Assim, a perda do reconhecimento do outro como legítimo outro na perspectiva de Maturana (1999) faz com aja mal-estar e adoecimentos.

Para este autor, as doenças estão no âmbito da falta do amor, que para ele é respeitar o outro como ele é, numa relação. Os desrespeitos na escola pesquisada são evidentes pois o aluno de hoje não tem mais o perfil esperado dos alunos de anos atrás.

Nesse sentido, a professora Cássia afirma a sua dificuldade em trabalhar com dois tipos de alunos que se tornaram maioria: os que não querem estudar e os que não valorizam a escola.

Referiu-se à Escola Plural e também à Bolsa Escola que cobra apenas presença do aluno. Concluiu que sabe que hoje isso é totalmente repudiado, mas fica pensando que a escola deveria ser organizada em turmas homogêneas.

Sabe existem alunos diferentes e, portanto, deveriam ser enturmados também diferentemente. Eu acredito que temos alguns grupos distintos de alunos que são:

- aqueles que vieram de escola particular pois perderam a condição de pagar a escola.

- aqueles que vieram para a Escola Plural porque foram expulsos das outras escolas

- aqueles que não tiveram condições mas valorizam a escola.

- aqueles que não gostam de estudar e não se interessam pela escola. (PROFESSORA CÁSSIA, 2006)

A professora reafirma que, anteriormente, os alunos tinham perfil para o estudo e, assim, podiam exigir deles cada vez mais para que crescessem.

Contudo, essa relação foi alterada, principalmente a partir do momento em que foi abolido o processo de seleção que se constituía de provas para o ingresso nessa escola, trazendo um outro público considerado desinteressado.

O novo público que adentra a escola estabelece uma quebra com os ritmos instituídos de muitos professores, que passam a não se sentirem reconhecidos pelo seu trabalho e assumem, perante a escola, uma postura de queixa.

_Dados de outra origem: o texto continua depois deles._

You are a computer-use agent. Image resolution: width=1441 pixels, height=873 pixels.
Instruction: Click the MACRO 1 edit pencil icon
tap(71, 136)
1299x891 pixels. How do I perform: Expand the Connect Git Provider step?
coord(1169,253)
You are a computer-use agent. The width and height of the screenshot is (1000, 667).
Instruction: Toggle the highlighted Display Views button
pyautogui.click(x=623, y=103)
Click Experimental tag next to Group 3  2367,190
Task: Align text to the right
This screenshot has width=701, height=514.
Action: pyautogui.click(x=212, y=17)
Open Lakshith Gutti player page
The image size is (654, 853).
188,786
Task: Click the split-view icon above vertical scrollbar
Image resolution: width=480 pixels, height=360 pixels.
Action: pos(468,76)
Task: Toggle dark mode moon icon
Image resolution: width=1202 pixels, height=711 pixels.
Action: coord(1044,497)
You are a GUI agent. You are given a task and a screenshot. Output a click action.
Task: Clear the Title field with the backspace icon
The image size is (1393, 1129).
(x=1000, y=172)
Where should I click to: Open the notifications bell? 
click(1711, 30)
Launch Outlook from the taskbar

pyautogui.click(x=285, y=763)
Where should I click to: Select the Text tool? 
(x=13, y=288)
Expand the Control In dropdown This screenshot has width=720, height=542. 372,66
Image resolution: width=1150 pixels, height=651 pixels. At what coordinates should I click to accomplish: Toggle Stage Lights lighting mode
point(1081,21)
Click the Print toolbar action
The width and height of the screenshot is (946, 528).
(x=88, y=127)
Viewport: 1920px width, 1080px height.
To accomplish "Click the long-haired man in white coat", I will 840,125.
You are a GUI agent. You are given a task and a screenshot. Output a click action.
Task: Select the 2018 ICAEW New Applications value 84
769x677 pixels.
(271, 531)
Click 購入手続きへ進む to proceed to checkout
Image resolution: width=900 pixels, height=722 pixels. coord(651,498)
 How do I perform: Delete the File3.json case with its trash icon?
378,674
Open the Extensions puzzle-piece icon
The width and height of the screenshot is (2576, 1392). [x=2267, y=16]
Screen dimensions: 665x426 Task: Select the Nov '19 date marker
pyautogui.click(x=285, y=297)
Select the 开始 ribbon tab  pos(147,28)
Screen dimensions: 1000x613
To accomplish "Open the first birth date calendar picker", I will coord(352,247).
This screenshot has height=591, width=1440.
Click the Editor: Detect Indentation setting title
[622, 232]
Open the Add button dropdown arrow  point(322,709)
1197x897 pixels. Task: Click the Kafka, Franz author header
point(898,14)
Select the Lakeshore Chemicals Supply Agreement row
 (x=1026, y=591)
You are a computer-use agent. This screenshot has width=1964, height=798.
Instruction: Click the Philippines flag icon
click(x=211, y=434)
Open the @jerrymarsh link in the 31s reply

Diversos professores queixam-se de que não sabem como ensinar esse público. Alguns de forma preconceituosa caracterizam essas crianças como portadoras de déficits culturais, desestruturadas emocionalmente, etc. Ainda que sejam duras as condições de vida da maioria desse público, rótulos e atitudes preconceituosas ajudam pouco ou até atrapalham no enfrentamento do problema. Outros, porém buscam inovações, alterações em sua prática e muitas vezes recebem pouco estímulo para isso. (ARANHA, 2005, p.76-77).

Estão claros os confrontos dos professores com o novo público que povoa a escola e as diferentes posturas que os professores assumem diante dessa realidade. Aceitação e rejeição estão presentes nas escolhas e nos discursos.

Apesar de não ser mais a seleção o fator que determina o acesso dos alunos à escola ele está ainda muito evidenciado no discurso dos professores que apontam uma insatisfação frente à clientela atual.

Entretanto, em relação à questão da inclusão escolar e as conseqüências dos conflitos nas relações dedicaremos um outro tópico.